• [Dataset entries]
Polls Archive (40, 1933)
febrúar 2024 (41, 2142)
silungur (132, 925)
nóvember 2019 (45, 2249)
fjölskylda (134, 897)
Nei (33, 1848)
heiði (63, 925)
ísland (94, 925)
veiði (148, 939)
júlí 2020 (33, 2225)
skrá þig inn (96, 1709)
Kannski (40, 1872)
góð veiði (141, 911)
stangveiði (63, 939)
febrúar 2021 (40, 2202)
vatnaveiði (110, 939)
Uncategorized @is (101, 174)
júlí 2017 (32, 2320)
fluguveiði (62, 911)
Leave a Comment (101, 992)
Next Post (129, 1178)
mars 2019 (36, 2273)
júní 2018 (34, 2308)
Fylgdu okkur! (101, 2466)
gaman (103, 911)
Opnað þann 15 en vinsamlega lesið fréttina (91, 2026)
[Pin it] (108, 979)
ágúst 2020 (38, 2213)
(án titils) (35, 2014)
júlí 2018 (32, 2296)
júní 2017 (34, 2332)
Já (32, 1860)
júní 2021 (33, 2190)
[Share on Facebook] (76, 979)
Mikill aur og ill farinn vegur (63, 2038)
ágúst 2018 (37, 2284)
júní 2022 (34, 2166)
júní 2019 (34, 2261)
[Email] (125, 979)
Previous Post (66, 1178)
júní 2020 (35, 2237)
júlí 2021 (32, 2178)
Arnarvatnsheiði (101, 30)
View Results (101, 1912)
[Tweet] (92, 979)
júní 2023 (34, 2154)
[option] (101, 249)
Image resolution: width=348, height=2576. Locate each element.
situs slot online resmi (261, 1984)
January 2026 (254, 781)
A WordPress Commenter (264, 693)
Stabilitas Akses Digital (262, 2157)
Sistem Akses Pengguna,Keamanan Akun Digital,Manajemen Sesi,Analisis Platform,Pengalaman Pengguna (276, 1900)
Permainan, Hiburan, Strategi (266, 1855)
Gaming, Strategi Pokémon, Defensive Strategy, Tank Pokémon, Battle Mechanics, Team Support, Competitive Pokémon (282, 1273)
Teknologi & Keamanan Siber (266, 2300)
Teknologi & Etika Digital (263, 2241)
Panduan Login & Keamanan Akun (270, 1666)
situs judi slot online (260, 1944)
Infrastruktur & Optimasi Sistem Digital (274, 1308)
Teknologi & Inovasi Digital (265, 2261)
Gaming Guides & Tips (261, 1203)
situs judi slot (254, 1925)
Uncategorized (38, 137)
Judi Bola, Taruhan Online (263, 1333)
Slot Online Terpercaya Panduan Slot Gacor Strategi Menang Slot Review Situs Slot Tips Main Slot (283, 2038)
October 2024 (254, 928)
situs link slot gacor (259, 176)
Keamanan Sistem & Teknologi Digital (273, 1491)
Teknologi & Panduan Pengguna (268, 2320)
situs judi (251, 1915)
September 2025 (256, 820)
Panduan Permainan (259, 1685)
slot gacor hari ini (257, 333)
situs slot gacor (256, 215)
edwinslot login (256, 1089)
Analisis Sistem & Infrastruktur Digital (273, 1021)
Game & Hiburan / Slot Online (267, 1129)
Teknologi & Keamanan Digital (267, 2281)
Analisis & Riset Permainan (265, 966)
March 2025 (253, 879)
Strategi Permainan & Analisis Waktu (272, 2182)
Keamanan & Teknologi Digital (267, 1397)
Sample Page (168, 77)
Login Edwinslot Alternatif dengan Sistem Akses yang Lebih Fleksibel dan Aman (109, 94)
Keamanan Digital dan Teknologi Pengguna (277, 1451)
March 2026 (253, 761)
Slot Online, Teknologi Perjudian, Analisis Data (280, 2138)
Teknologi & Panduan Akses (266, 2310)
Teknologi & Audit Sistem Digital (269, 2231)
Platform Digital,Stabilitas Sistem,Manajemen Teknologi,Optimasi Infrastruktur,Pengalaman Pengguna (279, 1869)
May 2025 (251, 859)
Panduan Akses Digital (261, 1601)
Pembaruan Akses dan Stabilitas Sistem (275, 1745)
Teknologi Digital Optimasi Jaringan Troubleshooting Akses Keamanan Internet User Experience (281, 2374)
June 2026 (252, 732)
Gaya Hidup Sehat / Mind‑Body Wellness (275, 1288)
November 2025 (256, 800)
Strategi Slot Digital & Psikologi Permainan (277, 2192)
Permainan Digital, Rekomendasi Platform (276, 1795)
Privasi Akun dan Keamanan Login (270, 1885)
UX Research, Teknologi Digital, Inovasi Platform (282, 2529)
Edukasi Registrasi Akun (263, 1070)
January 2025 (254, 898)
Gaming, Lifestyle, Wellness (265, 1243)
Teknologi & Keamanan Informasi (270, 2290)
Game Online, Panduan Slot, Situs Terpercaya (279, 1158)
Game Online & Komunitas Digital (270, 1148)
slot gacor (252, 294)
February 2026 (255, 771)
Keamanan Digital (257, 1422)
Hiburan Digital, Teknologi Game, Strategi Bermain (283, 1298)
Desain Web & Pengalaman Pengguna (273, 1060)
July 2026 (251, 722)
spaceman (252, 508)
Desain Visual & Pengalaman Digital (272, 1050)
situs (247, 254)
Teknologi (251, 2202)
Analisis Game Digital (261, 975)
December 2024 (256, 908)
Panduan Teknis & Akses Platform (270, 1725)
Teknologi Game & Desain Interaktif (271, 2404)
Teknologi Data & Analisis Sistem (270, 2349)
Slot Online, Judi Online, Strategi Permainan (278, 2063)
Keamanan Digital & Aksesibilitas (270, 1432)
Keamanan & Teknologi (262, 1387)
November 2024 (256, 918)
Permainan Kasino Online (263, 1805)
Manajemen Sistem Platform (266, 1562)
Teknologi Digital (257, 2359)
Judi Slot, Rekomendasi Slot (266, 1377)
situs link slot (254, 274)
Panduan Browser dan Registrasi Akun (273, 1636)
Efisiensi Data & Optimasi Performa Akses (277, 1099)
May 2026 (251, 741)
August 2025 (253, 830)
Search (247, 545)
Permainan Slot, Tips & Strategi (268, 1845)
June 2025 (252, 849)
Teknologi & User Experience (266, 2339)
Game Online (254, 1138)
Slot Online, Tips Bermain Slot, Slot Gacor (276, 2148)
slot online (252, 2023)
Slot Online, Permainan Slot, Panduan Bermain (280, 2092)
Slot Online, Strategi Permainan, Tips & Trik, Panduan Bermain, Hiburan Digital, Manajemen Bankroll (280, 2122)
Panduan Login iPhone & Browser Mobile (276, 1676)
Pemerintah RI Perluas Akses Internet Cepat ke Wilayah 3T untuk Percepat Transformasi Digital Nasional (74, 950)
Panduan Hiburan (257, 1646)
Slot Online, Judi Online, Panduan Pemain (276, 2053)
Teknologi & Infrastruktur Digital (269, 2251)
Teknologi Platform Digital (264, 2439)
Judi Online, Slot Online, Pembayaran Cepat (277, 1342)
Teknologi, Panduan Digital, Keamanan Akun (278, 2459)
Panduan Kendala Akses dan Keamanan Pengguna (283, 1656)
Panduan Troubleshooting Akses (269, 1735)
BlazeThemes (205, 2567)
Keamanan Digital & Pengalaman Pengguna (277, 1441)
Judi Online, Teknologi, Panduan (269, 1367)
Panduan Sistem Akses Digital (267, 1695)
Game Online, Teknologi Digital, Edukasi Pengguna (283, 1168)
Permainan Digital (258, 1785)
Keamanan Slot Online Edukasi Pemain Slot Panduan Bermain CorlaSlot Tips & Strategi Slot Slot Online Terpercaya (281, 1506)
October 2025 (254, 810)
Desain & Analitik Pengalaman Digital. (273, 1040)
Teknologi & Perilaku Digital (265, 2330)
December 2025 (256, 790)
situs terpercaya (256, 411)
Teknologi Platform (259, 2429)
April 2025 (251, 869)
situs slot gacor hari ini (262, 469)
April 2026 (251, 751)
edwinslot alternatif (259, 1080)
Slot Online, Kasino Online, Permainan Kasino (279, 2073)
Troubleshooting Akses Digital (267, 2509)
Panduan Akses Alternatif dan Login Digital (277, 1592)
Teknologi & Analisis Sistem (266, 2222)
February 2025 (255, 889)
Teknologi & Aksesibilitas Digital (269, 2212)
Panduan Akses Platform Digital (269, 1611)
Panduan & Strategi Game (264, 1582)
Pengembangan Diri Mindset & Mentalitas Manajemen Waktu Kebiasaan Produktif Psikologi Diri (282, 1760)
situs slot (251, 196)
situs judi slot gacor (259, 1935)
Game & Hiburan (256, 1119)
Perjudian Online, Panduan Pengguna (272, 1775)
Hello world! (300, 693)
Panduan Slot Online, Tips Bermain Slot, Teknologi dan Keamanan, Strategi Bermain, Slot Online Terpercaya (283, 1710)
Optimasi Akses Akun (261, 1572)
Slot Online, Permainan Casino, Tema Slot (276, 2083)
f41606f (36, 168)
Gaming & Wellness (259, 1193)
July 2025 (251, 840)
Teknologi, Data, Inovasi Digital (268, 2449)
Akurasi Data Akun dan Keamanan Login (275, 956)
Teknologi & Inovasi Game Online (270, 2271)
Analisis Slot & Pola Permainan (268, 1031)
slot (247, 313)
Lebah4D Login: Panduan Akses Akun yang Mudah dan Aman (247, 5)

• [What is needed]
You are asked to reproduce word for word the line containing "Optimasi Akses Akun (261, 1572)" and every subsequent line through the end of the entries.

• [Solved problem]
Optimasi Akses Akun (261, 1572)
Slot Online, Permainan Casino, Tema Slot (276, 2083)
f41606f (36, 168)
Gaming & Wellness (259, 1193)
July 2025 (251, 840)
Teknologi, Data, Inovasi Digital (268, 2449)
Akurasi Data Akun dan Keamanan Login (275, 956)
Teknologi & Inovasi Game Online (270, 2271)
Analisis Slot & Pola Permainan (268, 1031)
slot (247, 313)
Lebah4D Login: Panduan Akses Akun yang Mudah dan Aman (247, 5)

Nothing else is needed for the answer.